Pues evidentemente esto no quiere ser (solo) una lectura intrascendente para pasar el rato, sino una historieta para adultos que vaya más allá del puro entretenimiento. Las referencias a Thomas Pynchon, a Vladímir Nabokov y a Barton Fink en los primeros compases ya quieren dejar claro que, por mucho que hablemos de corridas, de penes y de follamigos, no todo van a ser risas. Efectivamente, en Sex Criminals el tono es más grave que en la olvidada novela de MacDonald. Sin embargo, esa pretenciosidad molesta menos de lo que se podría temer en un principio, con lo que, al menos en este primer tomo, la cosa funciona bastante bien.
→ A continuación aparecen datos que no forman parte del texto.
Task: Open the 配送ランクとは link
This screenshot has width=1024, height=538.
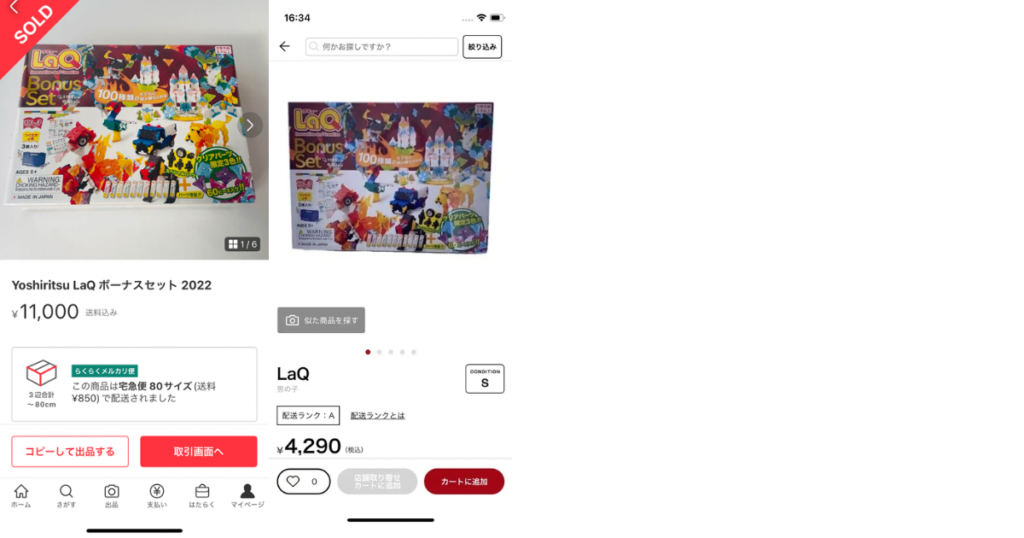Action: (377, 416)
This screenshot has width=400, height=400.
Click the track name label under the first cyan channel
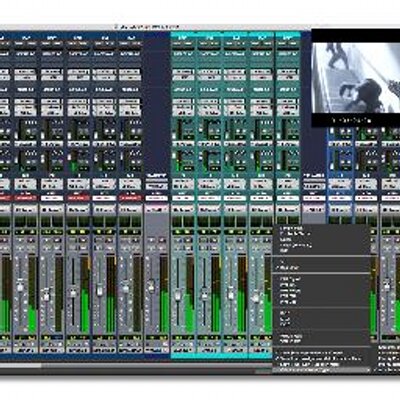183,351
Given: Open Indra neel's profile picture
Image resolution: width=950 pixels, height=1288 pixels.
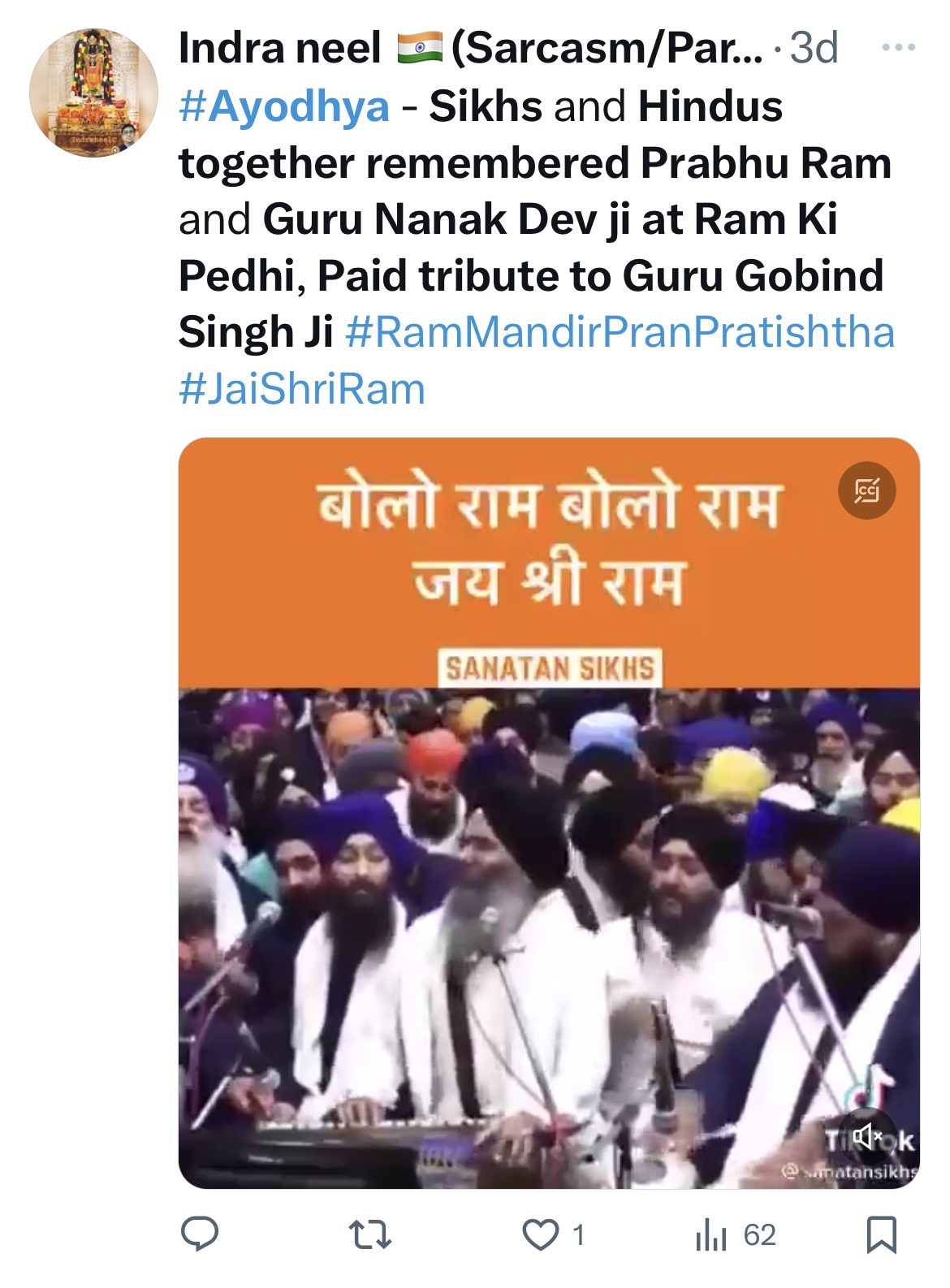Looking at the screenshot, I should 93,93.
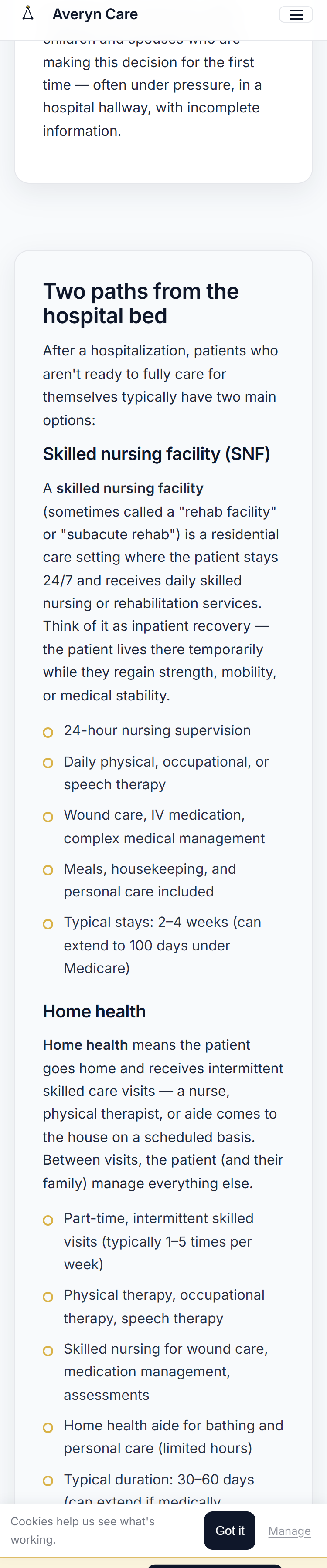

Los respectivos relatos de despertar sexual, la descripción de la calma, que así es como denomina Suzie su don, y el otorgarle a ella el rol de interlocutora directa con los lectores –porque, nadie podrá negarlo, su personaje es mucho más interesante que el de Jon-, eliminando las barreras y haciéndola consciente de su situación, son puntos a favor de Fraction.
Puede que, a medida que el tebeo se revoluciona, y debido a los continuos saltos entre pasado y presente no siempre bien resueltos, la serie vaya perdiendo la frescura del arranque, pero algún afortunado hallazgo aquí y allá impide que lo conseguido hasta entonces corra peligro de derrumbe. De cualquier manera, cuatro entregas son pocas para emitir un juicio definitivo sobre la colección, y más si tenemos en cuenta que suma ya cuatro años de vida y cerca de 20 números en su haber.